When I was a child and had one of those boxes with colored images that burns brain cells and causes a host of emotional deficiencies [called "TV"], I would watch the "Mary Tyler Moore" show. She seemed like a decent enough, nice, normal person.
But she was faking [called "acting"]. She actually had a completely broken personal life that included [among other things] being an alcoholic and two failed marriages [the third, sadly, was to a Jew]. What is worse is that she actually tried to murder her brother [from a Jewish perspective]!!!
I am not making this up.
From the "Washington Post":
... Life, though, wasn’t done with Moore. Her remaining sibling, a brother named Robert, was diagnosed with terminal kidney cancer, forcing Moore to do the unimaginable in 1992.
“He called me one day to say goodbye,” Moore wrote of her brother’s attempt to end his own life. “He had stashed hundreds of painkillers and had tried to end his life by taking enough to kill himself. He fell asleep before he could ingest enough to finally end his pain. He felt he could do it again.”

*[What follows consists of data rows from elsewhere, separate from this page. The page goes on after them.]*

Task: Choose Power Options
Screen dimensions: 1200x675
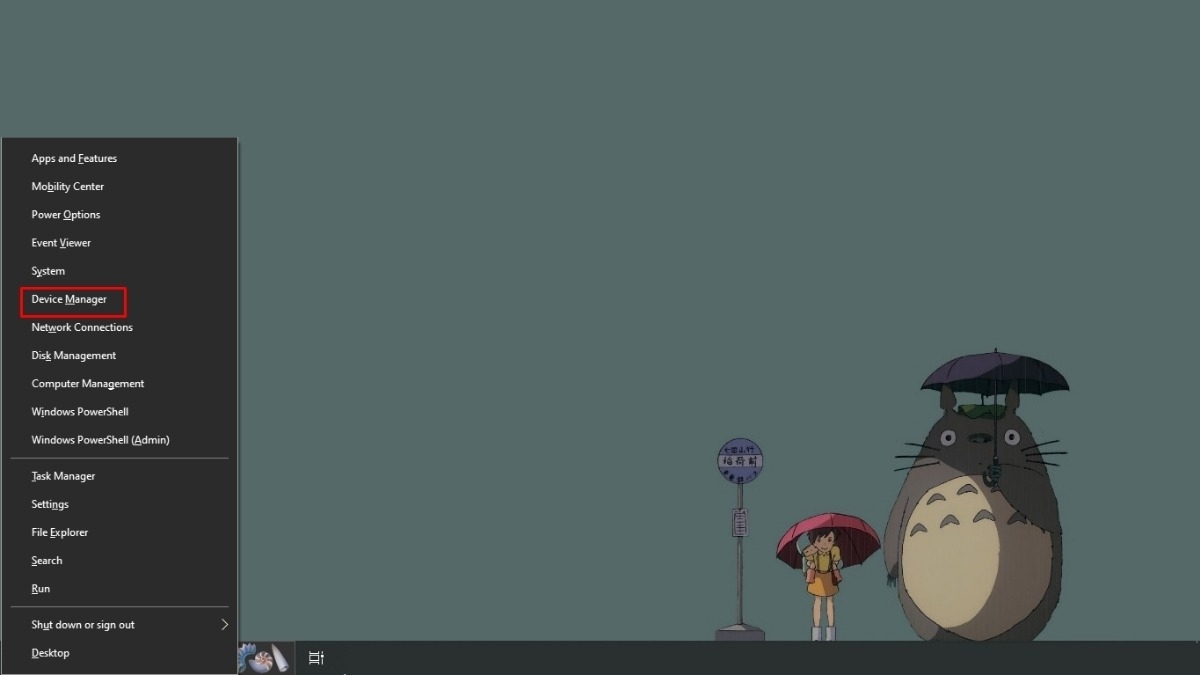Action: coord(65,215)
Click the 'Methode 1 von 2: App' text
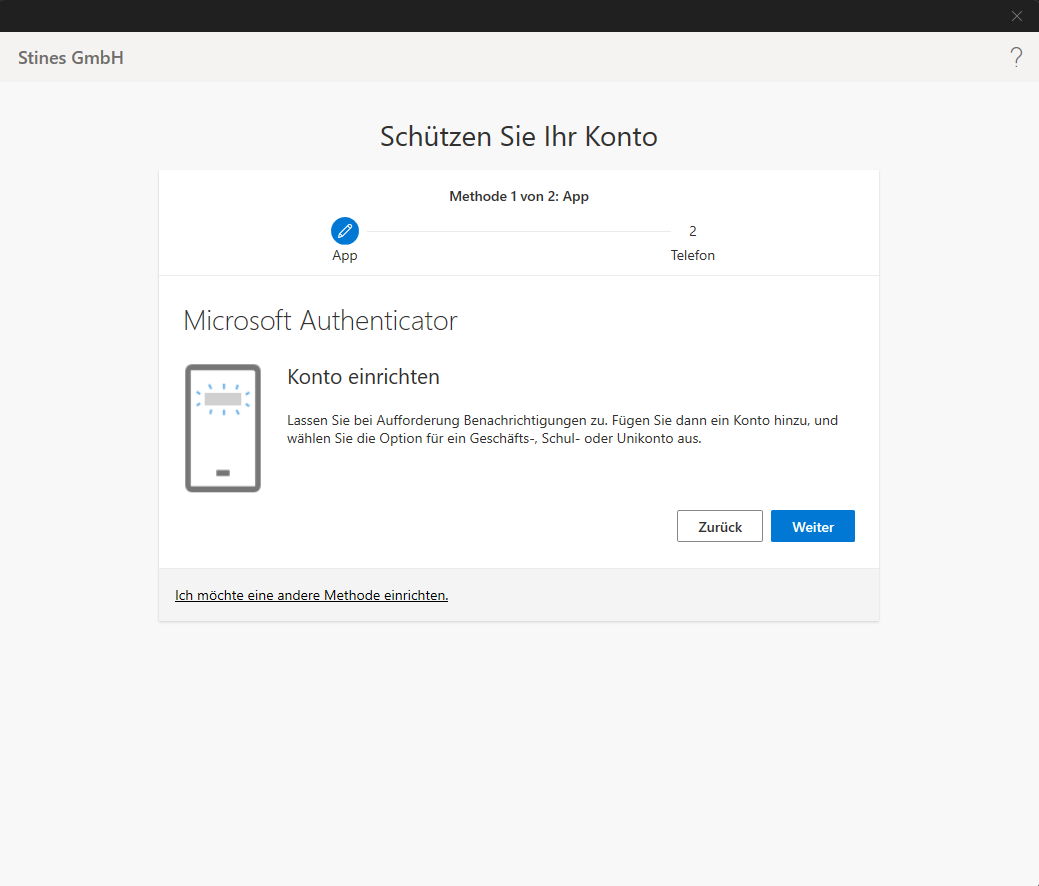 [519, 197]
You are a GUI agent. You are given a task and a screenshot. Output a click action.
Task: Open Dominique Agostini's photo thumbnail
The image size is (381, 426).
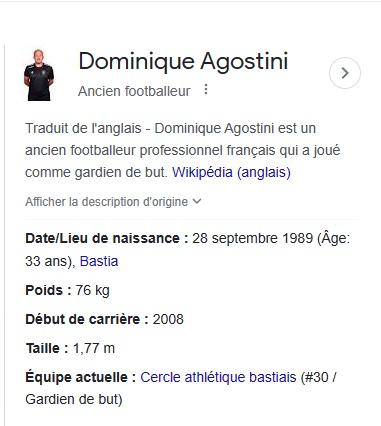click(39, 75)
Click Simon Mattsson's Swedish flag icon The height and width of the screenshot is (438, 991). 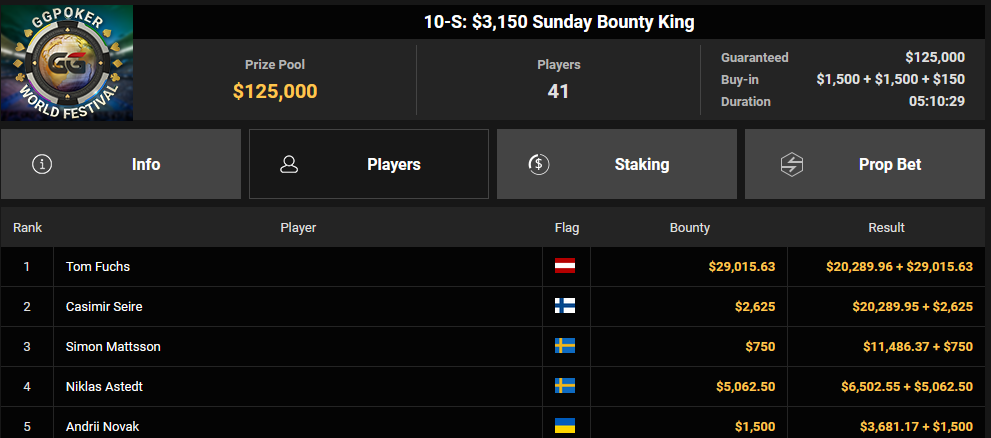pos(565,346)
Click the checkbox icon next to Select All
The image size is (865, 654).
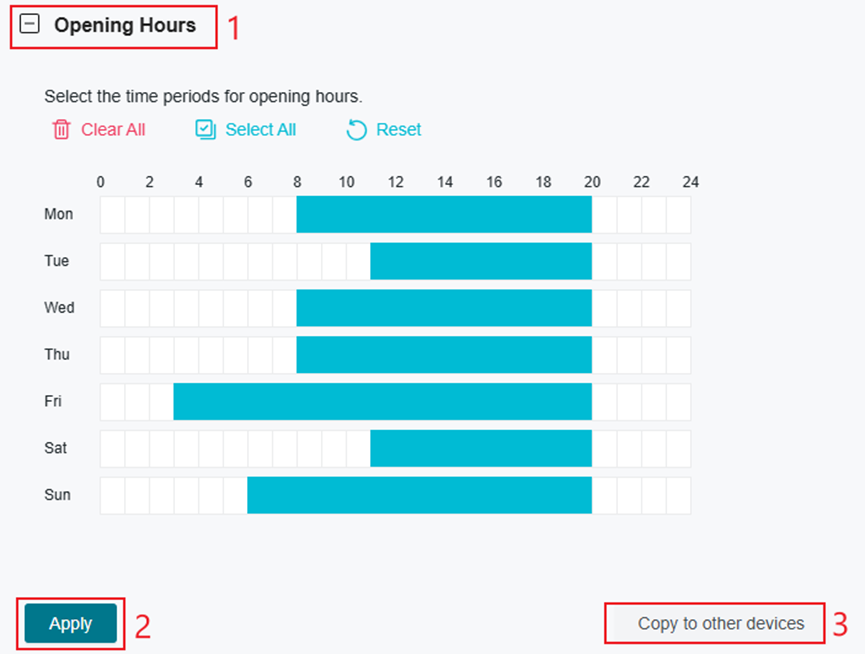[x=204, y=129]
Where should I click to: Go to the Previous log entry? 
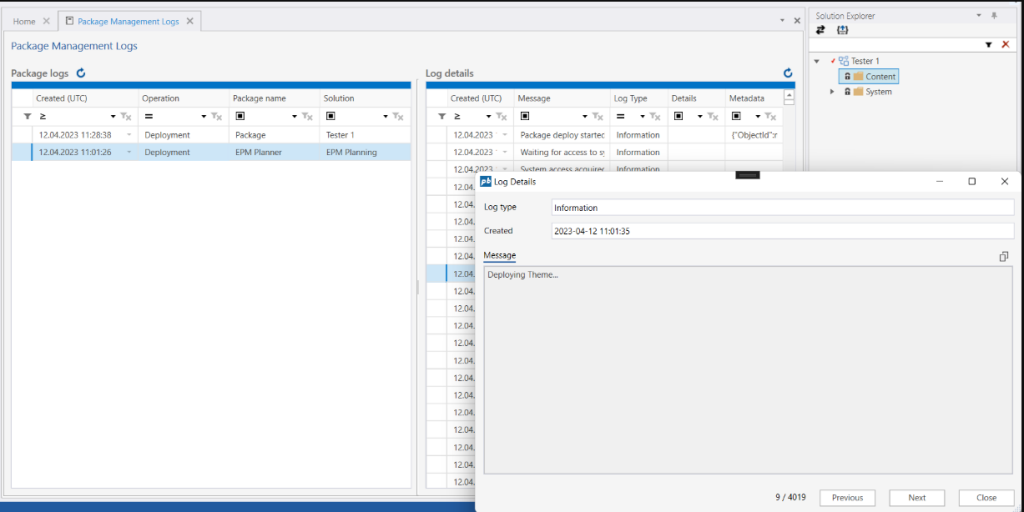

So the next day, with Moore at his side, he again attempted to overdose on painkillers. “He asked me to mash them into ice cream,” which she did. Though the suicide attempt failed, she told the Daily News she “would do it again.”
THAT is homicide [if he fed it to him] or at least being an accomplice to causing someone else's death.
In her defense - she had a rough life, her mother was an alcoholic, her only son accidentally shot himself to death etc. etc. Poor lady. [Of course that doesn't excuse helping her brother kill himself].
However, I find it despicable that a so-called kiruv website that often distorts Torah in order to be mekarev people [to what?] posts a very positive article about her.
And - when I was there I saw - also about Jerry Lewis whose life is just another tragic story of an assimilated Jew. We shouldn't be celebrating him [as does this website] but mourning the eternal loss of a Jewish soul who lived like a Goy for over 90 years.
If we want to do kiruv [which we should all be doing] we have to be honest about truth, even if it is not politically correct, not distort the Torah, be careful about tzniyus [another problem over there], and find positive role models.
Of course there are many fine things about the site but it seems clear that they have no Talmidei Chachomim who view their content to insure that they are properly transmitting Torah values and not this feel-good-new-age-everybody-is-cool-we're-hip-Judaism.